§ ACTIVITY
What you write must be the lines from the one holding "Tap the recent apps square button" through the final line of the records below, reproduced exactly, minus the pictures.

Dataset items:
■ ■ ■ ■ ■ ■ ■

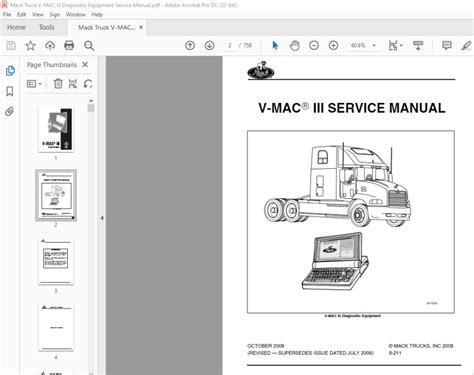Click the Zoom in plus button
This screenshot has height=375, width=474.
(x=333, y=45)
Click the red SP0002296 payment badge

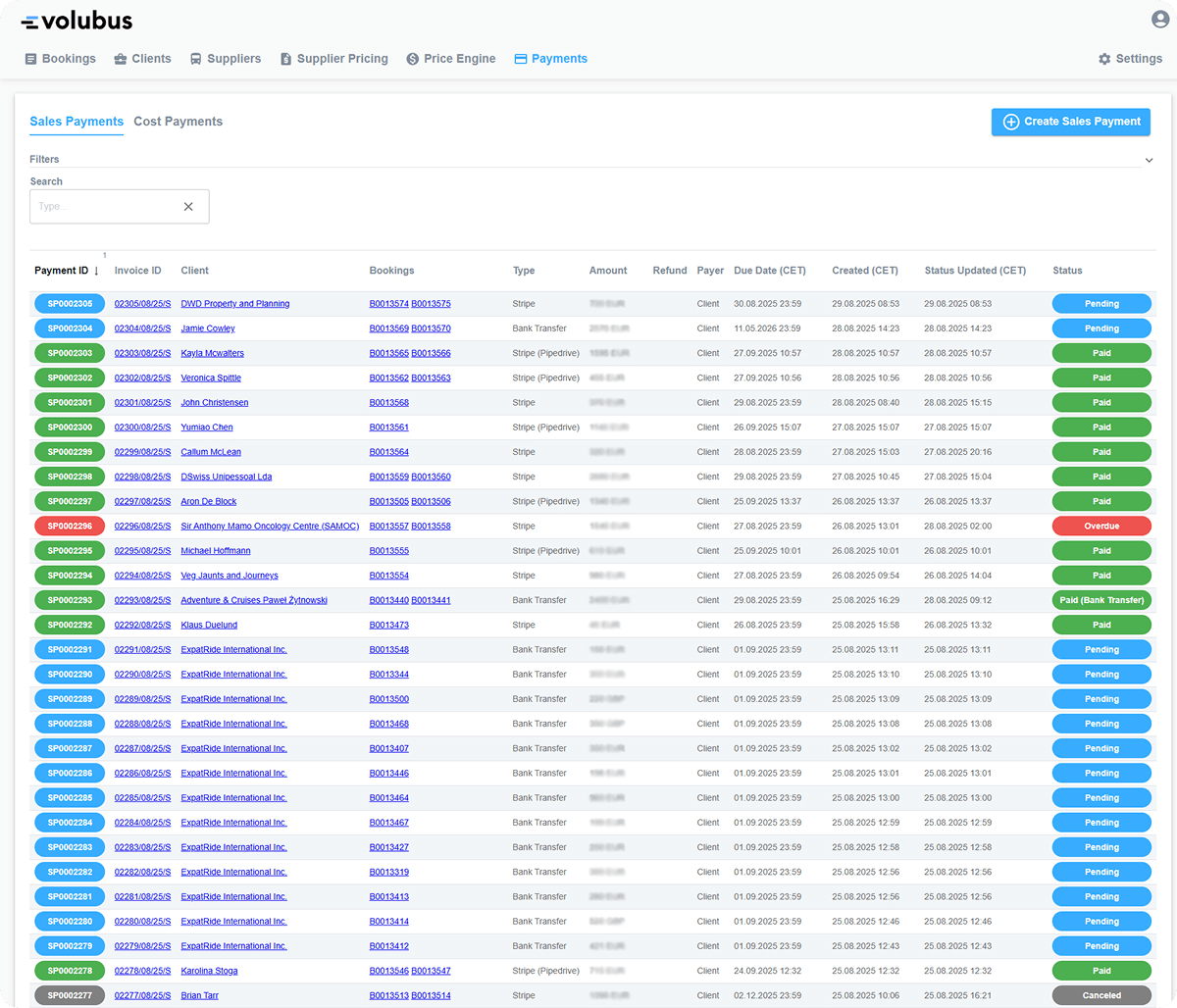click(x=70, y=527)
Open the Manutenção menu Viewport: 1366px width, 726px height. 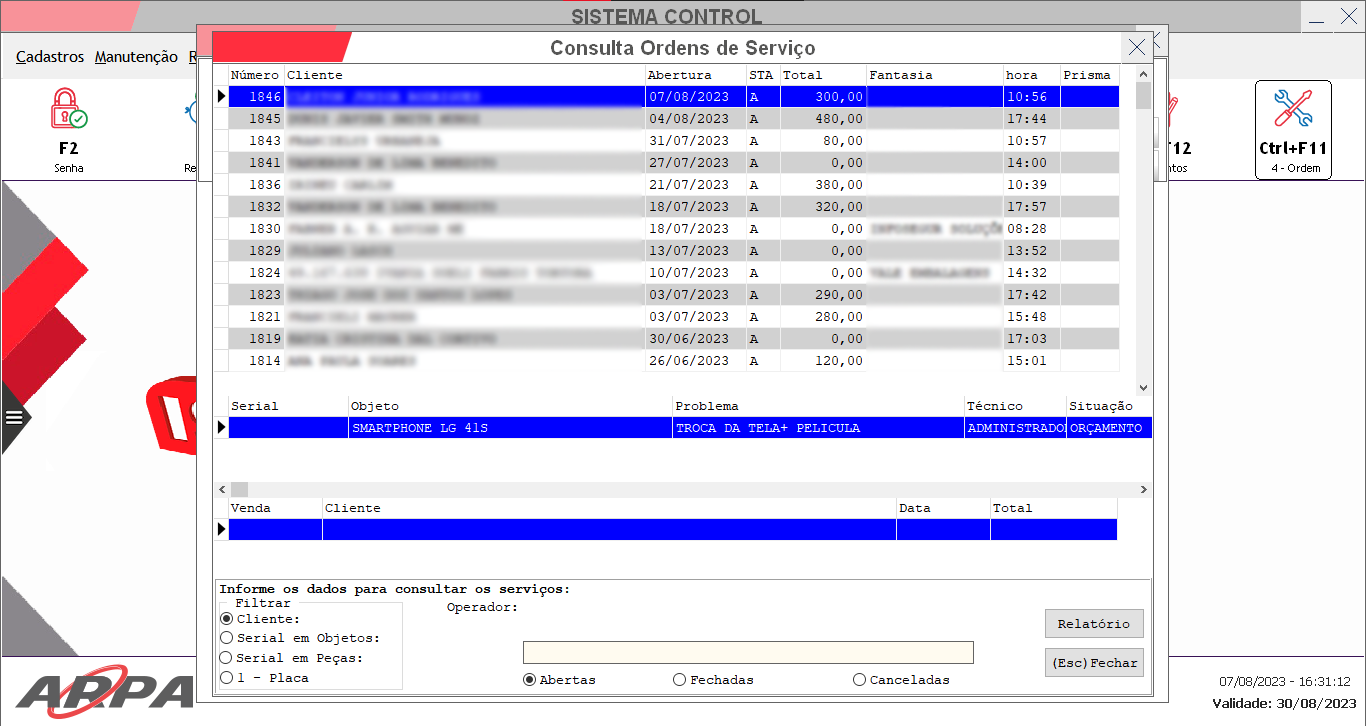[x=136, y=57]
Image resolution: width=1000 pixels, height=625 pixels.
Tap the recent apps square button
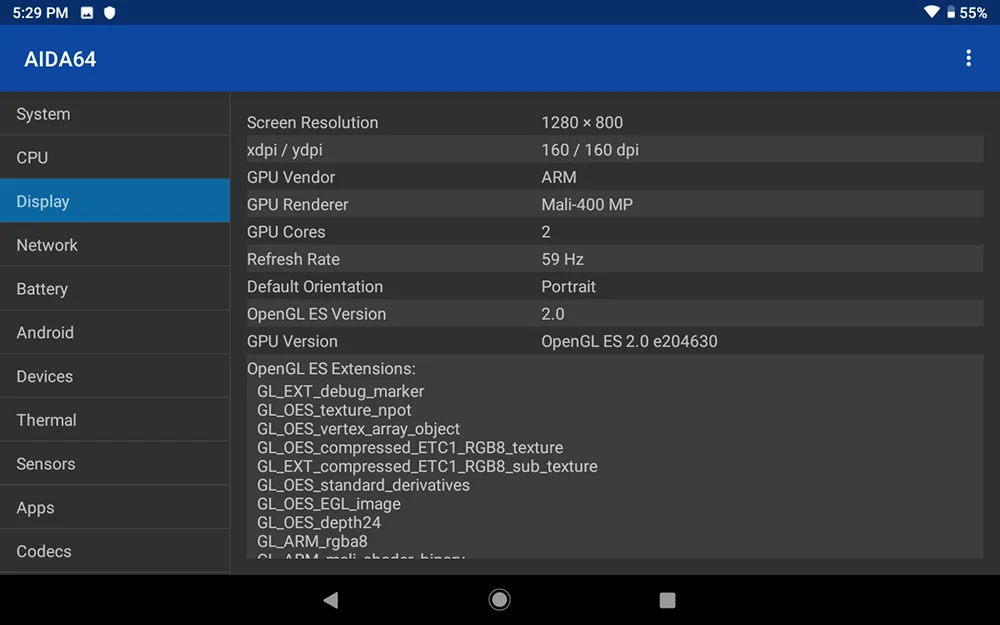[x=667, y=600]
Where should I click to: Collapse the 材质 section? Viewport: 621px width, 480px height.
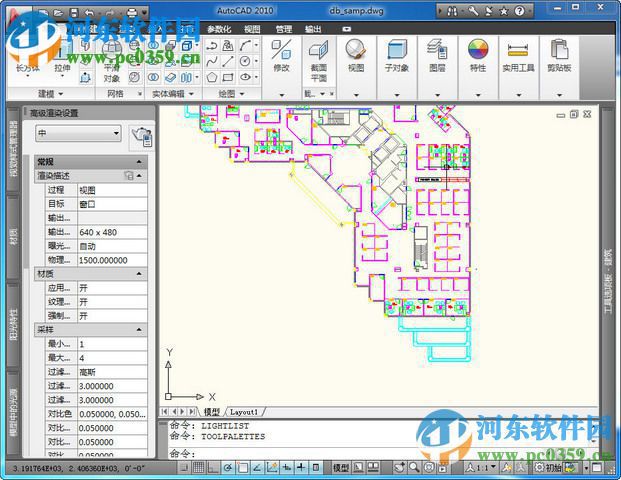coord(139,273)
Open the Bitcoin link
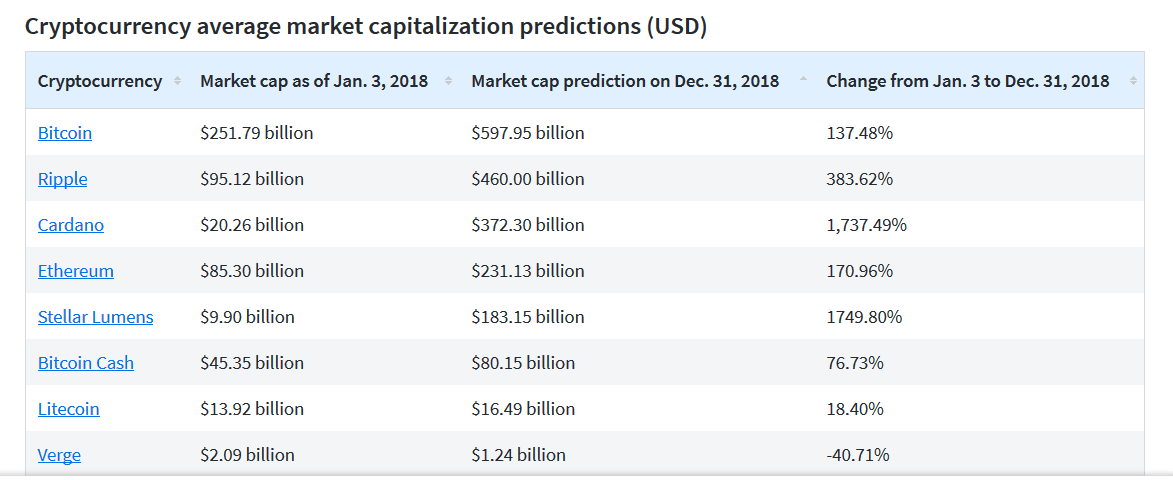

■ ■ ■ ■ ■ ■ ■

§ SOLUTION FOR THIS TASK
Tap the recent apps square button
[x=667, y=600]
Where should I click to: Collapse the 材质 section? Viewport: 621px width, 480px height.
coord(139,273)
Open the Bitcoin link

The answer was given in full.